Усыпив ее снотворным, на всякий случай, чтобы опять не сбежала, он отправился в город, куда отсюда можно было добраться на маршрутке. Город был обычным, город как город, перекрещивающиеся улицы, панельные дома, хмурые прохожие, а на центральной площади высился большой торговый центр, который и был ему нужен. Он сказал, будто покупает наряды для жены, в подарок, и все же продавщицы недоуменно косились на него, когда он, прикладывая платья к груди, смотрелся в зеркало, пытаясь понять, к лицу ему такой фасон или не очень. В обувном магазине отыскал, с трудом, женскую обувь сорок второго размера, довольно бесформенные сапоги, но выбирать не приходилось, и мерить не стал, купил так, а в бижутерии набрал каких-то побрякушек, которые, рассмотрев по дороге внимательнее, вышвырнул в мусорный бак.

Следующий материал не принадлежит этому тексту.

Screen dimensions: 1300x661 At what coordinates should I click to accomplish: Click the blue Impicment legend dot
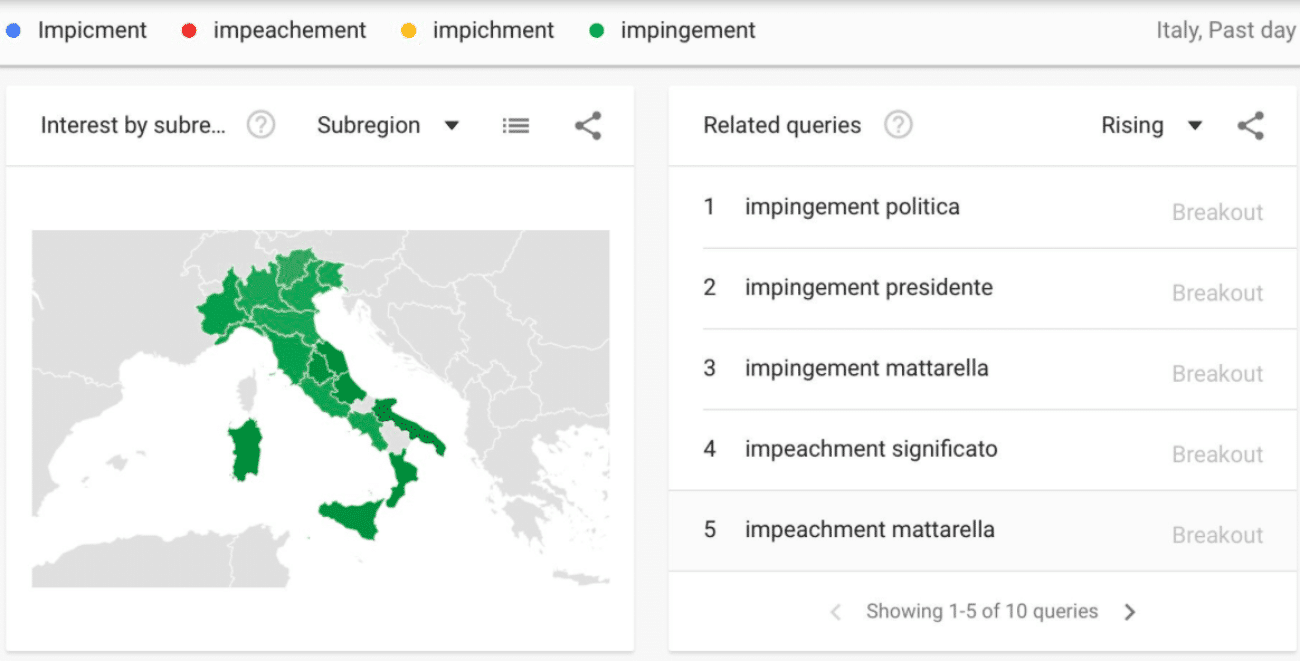coord(13,31)
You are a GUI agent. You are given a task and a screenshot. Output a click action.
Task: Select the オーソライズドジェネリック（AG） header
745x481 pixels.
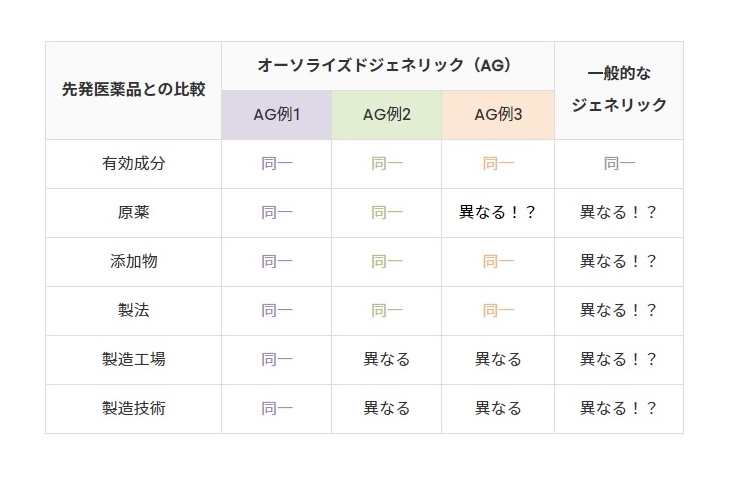coord(387,65)
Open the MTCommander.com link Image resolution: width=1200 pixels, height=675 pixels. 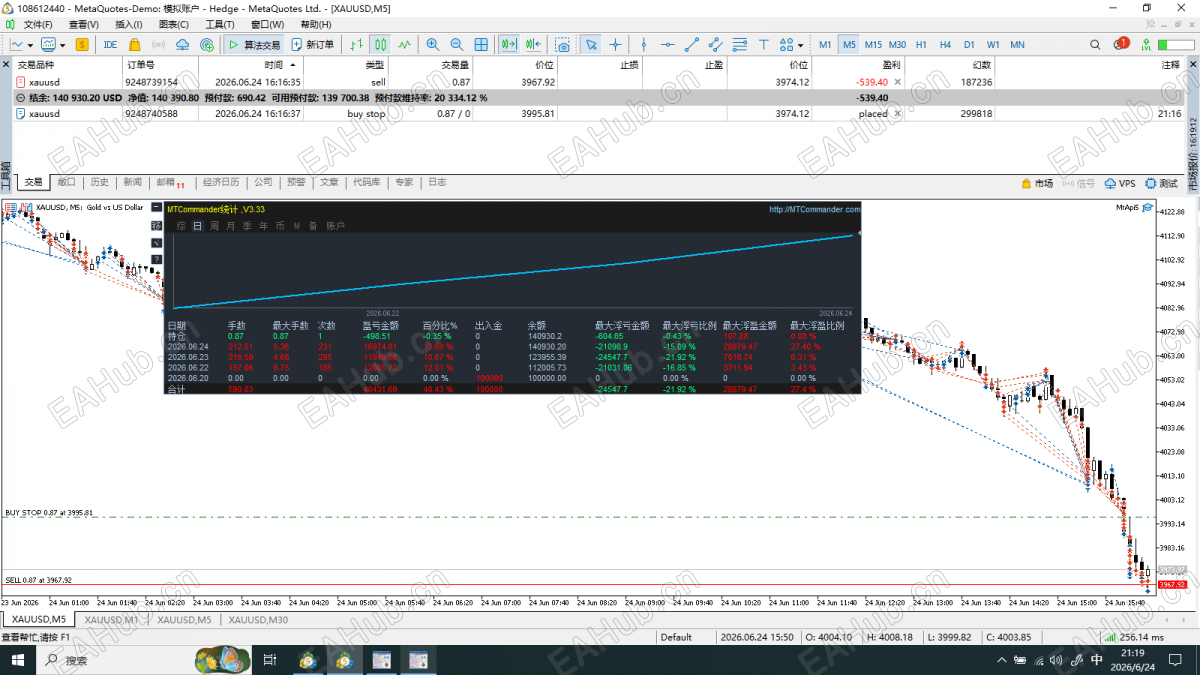814,210
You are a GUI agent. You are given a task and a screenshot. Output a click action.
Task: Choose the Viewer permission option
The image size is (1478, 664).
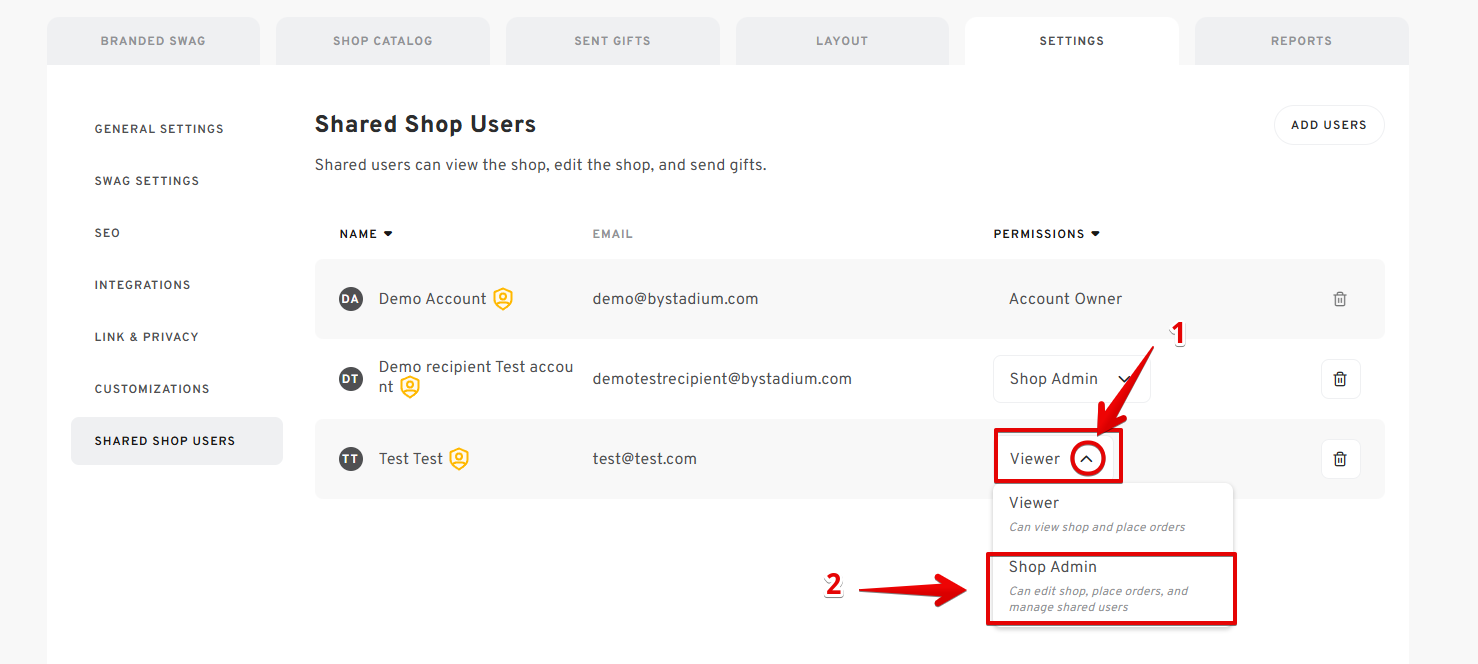[x=1112, y=515]
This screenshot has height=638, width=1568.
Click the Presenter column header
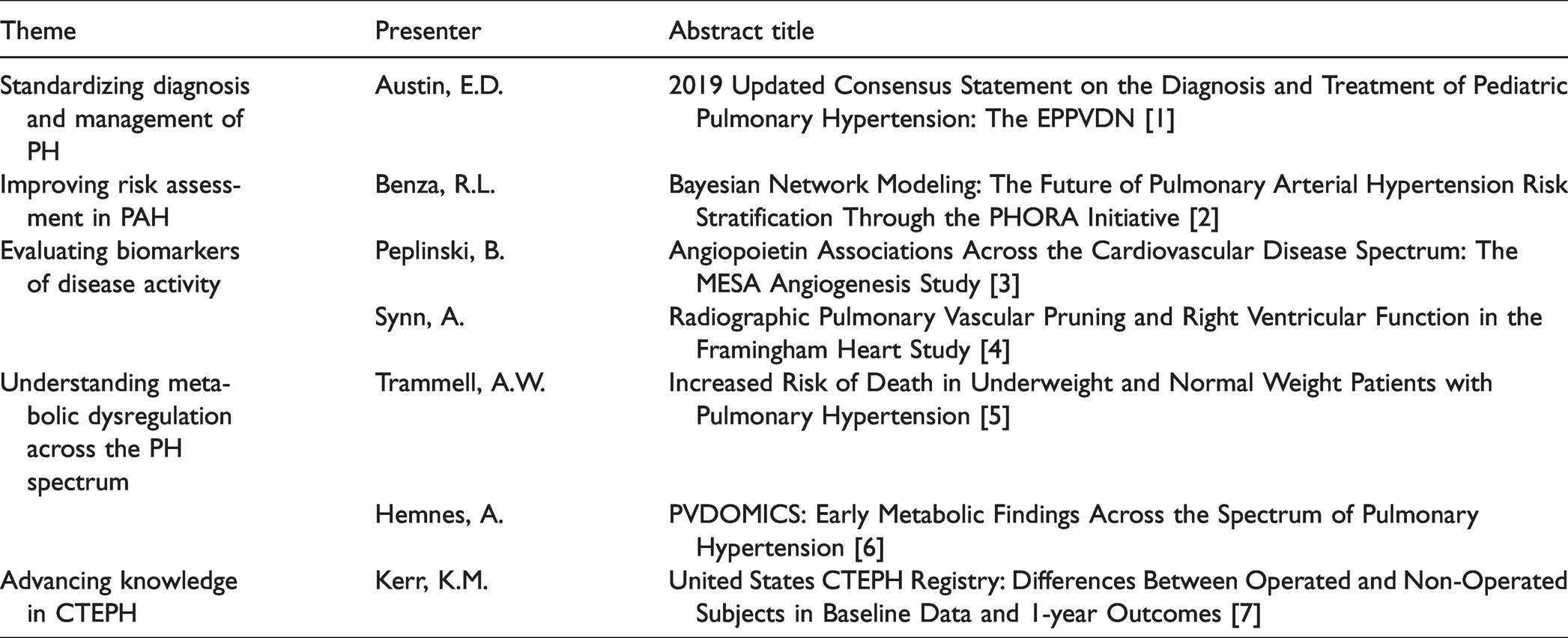coord(428,31)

Вернувшись в мотель, снова примерил три купленных платья, черное в крупный яркий цветок, темно-синее с белым воротником, строгое, по щиколотку, и третье, сиреневое или цвета фуксии, как сказали ему в магазине, чересчур яркое для его возраста, кокетливо подумал он, зато длинное, в пол, и выбрал третье, ведь не брить же ему ноги, а под длинным платьем можно скрыть все, что нужно скрыть. Он надел бюстгальтер, огромный, пятого размера, не меньше, затолкал в него носовые платки, бумагу и всякие тряпки, для объема, и, пытаясь разглядеть себя в небольшое зеркало, висевшее в ванной над раковиной, обнаружил, что грудь выглядит очень даже натурально, будто своя. Он ощупал ее, как делал всегда, но наконец-то руки нашли подтверждение фантому, и от этого стало легче. Натянув на себя один из ее париков, кудрявый и черный, подходивший к его черным глазам, он накрасил веки и губы, неровно, уж как умел, и когда она проснулась, обомлев, не сразу смогла понять, что еще за женщина пробралась к ним в комнату и стоит перед ее кроватью, ухмыляясь. Ну как я тебе, спросил он, и она, узнавая и не узнавая его, вытаращилась, открыв рот, а затем, схватившись за живот, расхохоталась и не могла успокоиться до тех пор, пока не закашлялась кровью.